▶ Task brief:
Give again the entries below exactly, beginning at the first line and ending at the line with "Colores (367, 148)".

▶ Task inputs:
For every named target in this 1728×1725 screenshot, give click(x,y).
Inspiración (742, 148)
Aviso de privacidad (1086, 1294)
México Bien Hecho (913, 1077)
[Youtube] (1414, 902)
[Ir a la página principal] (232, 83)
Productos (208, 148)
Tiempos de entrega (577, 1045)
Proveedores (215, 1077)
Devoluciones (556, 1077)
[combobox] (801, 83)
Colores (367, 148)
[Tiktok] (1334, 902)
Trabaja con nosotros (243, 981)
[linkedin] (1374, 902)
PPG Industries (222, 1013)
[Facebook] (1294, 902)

▶ Task response:
For every named target in this 1728×1725 screenshot, give click(x,y).
Inspiración (742, 148)
Aviso de privacidad (1086, 1294)
México Bien Hecho (913, 1077)
[Youtube] (1414, 902)
[Ir a la página principal] (232, 83)
Productos (208, 148)
Tiempos de entrega (577, 1045)
Proveedores (215, 1077)
Devoluciones (556, 1077)
[combobox] (801, 83)
Colores (367, 148)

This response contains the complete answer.